▸ SUPPLIED ENTRIES:
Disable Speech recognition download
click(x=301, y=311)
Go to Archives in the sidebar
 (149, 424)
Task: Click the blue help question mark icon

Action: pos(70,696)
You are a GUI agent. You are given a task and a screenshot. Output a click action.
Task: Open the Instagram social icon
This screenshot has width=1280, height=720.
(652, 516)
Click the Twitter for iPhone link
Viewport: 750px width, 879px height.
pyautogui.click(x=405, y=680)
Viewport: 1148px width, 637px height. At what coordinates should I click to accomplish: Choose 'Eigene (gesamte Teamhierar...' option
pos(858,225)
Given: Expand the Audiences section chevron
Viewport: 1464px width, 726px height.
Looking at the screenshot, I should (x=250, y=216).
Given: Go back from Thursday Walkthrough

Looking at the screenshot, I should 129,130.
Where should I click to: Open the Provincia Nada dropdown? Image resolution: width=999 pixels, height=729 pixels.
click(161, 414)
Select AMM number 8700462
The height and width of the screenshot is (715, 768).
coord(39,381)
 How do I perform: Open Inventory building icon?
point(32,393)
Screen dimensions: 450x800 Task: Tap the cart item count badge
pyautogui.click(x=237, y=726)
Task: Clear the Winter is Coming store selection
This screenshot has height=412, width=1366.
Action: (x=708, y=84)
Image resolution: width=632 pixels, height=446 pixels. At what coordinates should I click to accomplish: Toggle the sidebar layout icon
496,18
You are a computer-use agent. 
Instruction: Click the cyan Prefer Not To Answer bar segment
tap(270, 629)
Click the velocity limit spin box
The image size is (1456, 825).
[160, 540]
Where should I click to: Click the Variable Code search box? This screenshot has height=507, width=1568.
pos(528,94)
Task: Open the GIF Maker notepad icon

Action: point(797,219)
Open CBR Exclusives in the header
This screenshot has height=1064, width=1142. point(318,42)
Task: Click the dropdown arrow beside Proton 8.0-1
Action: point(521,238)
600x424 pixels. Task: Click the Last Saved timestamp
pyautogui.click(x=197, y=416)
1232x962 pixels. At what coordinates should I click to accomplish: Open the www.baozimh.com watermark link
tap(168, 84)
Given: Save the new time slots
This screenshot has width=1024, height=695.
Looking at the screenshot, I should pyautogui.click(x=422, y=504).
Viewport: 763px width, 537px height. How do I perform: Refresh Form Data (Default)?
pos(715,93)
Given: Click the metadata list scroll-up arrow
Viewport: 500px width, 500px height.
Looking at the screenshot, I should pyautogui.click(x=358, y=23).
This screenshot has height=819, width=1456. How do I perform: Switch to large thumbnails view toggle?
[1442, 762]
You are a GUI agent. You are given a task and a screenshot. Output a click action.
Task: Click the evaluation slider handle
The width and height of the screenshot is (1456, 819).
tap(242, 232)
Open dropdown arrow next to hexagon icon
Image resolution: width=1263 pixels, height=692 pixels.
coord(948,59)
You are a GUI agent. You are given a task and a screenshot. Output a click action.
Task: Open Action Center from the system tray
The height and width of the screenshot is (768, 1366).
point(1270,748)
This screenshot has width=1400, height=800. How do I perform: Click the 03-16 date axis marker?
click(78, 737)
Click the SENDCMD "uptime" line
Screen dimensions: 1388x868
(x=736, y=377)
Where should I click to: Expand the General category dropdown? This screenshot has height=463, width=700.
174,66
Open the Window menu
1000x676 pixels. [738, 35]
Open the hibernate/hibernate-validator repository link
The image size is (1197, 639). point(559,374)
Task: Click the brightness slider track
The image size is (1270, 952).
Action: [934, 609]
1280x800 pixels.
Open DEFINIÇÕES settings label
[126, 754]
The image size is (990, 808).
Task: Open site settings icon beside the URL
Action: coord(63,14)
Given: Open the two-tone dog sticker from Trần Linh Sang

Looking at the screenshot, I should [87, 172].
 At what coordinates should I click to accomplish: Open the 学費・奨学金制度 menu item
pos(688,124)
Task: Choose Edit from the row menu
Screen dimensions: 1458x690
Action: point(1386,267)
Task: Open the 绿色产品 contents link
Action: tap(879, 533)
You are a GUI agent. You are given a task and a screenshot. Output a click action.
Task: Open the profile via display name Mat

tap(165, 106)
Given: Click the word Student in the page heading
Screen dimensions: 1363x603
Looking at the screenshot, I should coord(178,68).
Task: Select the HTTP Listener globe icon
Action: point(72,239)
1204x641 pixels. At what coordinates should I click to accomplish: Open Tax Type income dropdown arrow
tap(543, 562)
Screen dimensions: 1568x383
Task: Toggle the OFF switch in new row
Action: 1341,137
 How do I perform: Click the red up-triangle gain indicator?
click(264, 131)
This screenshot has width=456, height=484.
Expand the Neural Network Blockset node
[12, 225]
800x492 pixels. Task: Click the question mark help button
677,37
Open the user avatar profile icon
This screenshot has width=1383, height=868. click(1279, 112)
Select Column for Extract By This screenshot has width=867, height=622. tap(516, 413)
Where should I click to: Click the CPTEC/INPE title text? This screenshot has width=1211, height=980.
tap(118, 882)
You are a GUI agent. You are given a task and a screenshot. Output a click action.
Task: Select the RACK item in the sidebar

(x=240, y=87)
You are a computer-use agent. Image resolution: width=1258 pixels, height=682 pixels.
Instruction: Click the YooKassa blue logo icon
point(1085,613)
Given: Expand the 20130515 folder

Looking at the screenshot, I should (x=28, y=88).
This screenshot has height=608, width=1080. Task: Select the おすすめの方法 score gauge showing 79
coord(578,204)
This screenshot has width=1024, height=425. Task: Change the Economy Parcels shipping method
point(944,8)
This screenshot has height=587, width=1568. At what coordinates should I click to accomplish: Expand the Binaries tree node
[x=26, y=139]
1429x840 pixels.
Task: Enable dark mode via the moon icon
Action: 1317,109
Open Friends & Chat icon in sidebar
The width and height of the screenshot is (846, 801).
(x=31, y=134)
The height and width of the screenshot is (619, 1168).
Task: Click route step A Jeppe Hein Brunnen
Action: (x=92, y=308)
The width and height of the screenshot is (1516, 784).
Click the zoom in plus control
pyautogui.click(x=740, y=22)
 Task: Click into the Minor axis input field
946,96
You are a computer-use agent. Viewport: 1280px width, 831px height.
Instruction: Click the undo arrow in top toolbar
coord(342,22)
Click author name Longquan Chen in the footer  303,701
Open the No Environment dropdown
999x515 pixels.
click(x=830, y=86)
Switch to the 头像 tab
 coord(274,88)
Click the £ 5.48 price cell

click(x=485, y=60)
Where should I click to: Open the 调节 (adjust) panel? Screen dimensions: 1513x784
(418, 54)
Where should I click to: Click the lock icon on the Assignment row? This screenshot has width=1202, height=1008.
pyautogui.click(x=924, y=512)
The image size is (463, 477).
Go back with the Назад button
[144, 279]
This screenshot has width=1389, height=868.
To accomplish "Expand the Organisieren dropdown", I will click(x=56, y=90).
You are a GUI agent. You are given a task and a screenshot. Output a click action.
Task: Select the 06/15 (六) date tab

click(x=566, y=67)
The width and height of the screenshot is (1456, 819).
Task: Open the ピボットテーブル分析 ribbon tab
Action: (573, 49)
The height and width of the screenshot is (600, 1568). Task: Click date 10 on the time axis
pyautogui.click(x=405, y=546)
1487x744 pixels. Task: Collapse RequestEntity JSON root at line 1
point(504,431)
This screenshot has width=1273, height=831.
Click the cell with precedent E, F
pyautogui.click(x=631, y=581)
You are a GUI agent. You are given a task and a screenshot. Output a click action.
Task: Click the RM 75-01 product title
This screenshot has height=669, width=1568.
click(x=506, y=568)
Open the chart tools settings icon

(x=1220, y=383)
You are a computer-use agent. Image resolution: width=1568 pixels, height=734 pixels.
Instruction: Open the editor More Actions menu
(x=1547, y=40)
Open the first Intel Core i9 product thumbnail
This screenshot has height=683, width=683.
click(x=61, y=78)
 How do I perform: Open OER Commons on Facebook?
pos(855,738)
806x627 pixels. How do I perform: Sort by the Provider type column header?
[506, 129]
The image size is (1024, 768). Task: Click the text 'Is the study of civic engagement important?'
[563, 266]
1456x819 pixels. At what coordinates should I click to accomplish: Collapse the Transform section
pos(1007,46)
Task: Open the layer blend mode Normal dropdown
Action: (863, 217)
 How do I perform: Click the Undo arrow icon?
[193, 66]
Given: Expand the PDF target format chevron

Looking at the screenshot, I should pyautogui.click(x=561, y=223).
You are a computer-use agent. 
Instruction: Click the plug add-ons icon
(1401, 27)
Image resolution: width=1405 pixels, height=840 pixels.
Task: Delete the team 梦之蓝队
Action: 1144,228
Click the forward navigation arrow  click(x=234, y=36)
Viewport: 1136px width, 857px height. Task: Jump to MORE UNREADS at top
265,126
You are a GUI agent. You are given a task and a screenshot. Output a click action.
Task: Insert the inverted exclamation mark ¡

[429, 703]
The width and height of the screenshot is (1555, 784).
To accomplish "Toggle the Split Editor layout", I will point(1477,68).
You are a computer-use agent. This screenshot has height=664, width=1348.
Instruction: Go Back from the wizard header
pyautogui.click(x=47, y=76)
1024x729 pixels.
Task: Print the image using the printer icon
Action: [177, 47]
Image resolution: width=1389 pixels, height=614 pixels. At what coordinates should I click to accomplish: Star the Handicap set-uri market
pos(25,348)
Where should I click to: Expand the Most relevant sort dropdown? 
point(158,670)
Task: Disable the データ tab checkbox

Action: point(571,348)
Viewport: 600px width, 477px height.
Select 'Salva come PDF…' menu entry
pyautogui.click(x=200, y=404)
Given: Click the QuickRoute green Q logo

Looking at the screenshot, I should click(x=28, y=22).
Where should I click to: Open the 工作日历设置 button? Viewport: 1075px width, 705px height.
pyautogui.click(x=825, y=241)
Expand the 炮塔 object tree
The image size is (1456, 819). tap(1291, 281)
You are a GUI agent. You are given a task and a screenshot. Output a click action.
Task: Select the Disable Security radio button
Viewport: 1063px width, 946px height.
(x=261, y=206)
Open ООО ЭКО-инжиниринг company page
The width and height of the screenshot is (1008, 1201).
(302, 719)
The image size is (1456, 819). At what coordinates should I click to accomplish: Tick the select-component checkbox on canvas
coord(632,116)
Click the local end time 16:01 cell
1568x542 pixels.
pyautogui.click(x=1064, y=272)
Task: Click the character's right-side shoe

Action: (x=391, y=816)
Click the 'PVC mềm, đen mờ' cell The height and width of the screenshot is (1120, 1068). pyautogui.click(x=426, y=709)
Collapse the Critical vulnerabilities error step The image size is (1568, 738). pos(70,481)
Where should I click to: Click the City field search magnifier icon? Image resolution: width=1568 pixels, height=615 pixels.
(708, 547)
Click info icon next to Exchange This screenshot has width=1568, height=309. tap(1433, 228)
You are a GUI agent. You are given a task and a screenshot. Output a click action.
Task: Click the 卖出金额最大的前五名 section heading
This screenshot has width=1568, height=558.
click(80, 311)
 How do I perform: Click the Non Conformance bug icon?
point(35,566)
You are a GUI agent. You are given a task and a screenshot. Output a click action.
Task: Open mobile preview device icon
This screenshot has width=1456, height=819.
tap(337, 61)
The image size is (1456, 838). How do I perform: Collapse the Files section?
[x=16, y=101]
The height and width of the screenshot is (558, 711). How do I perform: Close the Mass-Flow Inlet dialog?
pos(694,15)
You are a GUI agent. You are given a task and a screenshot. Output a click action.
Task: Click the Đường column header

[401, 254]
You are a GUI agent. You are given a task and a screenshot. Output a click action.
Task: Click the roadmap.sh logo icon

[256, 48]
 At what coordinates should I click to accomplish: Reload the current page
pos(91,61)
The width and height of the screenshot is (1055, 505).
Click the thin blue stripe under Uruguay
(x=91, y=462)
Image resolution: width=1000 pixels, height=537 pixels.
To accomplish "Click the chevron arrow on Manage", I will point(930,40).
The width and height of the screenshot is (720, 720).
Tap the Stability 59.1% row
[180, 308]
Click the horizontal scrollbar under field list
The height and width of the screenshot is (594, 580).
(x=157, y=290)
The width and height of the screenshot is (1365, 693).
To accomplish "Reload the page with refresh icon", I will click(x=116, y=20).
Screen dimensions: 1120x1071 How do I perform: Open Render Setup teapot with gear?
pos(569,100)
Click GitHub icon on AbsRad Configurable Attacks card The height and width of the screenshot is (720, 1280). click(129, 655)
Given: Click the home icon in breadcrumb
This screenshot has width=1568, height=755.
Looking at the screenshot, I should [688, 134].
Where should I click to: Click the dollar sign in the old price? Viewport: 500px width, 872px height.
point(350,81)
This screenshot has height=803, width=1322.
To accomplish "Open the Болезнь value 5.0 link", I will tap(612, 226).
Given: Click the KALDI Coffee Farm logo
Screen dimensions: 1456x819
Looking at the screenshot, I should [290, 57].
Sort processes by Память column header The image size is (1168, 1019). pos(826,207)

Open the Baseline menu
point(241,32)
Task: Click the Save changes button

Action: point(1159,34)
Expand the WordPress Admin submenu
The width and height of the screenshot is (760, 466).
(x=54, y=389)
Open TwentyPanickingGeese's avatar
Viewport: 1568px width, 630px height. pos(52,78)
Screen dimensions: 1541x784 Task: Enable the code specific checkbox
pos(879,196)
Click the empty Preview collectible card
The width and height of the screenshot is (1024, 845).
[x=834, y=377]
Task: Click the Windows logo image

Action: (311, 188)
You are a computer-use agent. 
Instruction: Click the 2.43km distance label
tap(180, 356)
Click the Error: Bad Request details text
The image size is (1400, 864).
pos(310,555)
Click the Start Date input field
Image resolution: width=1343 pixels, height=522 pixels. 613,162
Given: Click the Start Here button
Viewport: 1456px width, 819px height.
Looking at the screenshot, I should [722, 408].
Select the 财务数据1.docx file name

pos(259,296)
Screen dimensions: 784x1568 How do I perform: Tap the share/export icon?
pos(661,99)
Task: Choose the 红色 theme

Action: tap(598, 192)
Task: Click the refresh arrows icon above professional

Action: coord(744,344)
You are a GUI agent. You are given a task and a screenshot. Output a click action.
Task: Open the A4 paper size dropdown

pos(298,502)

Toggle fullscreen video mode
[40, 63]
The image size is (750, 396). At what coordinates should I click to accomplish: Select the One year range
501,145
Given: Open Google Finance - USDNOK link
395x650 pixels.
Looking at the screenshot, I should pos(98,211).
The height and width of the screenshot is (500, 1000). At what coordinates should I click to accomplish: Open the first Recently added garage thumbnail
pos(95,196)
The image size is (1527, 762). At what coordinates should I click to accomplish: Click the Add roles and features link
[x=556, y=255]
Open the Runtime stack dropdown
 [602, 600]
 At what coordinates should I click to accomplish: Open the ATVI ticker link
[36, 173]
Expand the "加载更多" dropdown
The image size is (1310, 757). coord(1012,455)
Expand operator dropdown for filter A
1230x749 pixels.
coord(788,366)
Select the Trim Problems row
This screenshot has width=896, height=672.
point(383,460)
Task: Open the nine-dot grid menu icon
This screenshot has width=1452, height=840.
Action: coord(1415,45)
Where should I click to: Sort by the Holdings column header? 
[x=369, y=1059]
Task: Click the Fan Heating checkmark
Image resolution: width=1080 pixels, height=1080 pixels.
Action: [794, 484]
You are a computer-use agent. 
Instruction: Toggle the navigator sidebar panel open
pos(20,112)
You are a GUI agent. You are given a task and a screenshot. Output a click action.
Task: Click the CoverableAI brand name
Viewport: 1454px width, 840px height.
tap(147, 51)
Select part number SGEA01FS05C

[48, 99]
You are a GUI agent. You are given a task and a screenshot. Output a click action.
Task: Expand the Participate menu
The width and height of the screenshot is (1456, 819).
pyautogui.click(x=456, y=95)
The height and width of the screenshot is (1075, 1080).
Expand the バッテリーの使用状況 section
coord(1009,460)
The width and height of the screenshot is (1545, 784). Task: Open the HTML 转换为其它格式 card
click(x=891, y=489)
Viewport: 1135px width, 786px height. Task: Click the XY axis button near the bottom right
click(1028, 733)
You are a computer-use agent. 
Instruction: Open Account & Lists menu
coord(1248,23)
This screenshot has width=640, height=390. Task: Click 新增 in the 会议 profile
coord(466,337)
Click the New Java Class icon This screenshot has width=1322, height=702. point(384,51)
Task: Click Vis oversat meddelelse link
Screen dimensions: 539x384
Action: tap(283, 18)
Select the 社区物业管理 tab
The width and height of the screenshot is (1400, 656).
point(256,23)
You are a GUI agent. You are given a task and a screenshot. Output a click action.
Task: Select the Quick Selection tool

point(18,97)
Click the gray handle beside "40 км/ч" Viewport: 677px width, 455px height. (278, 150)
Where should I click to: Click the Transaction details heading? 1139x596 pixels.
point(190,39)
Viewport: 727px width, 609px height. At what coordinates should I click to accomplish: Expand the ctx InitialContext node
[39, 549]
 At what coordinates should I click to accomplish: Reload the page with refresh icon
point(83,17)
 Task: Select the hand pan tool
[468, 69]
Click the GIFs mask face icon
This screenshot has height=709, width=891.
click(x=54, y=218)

▸ INSTRUCTIONS TO FOLLOW:
Copy out the lines from the one containing "Where should I click to: Open the 调节" through the one containing "point(504,431)", reproducing each one unchanged.

▸ SOLUTION TO THE PROBLEM:
Where should I click to: Open the 调节 (adjust) panel? Screen dimensions: 1513x784
(418, 54)
Where should I click to: Click the lock icon on the Assignment row? This screenshot has width=1202, height=1008.
pyautogui.click(x=924, y=512)
The image size is (463, 477).
Go back with the Назад button
[144, 279]
This screenshot has width=1389, height=868.
To accomplish "Expand the Organisieren dropdown", I will click(x=56, y=90).
You are a GUI agent. You are given a task and a screenshot. Output a click action.
Task: Select the 06/15 (六) date tab

click(x=566, y=67)
The width and height of the screenshot is (1456, 819).
Task: Open the ピボットテーブル分析 ribbon tab
Action: (573, 49)
The height and width of the screenshot is (600, 1568). Task: Click date 10 on the time axis
pyautogui.click(x=405, y=546)
1487x744 pixels. Task: Collapse RequestEntity JSON root at line 1
point(504,431)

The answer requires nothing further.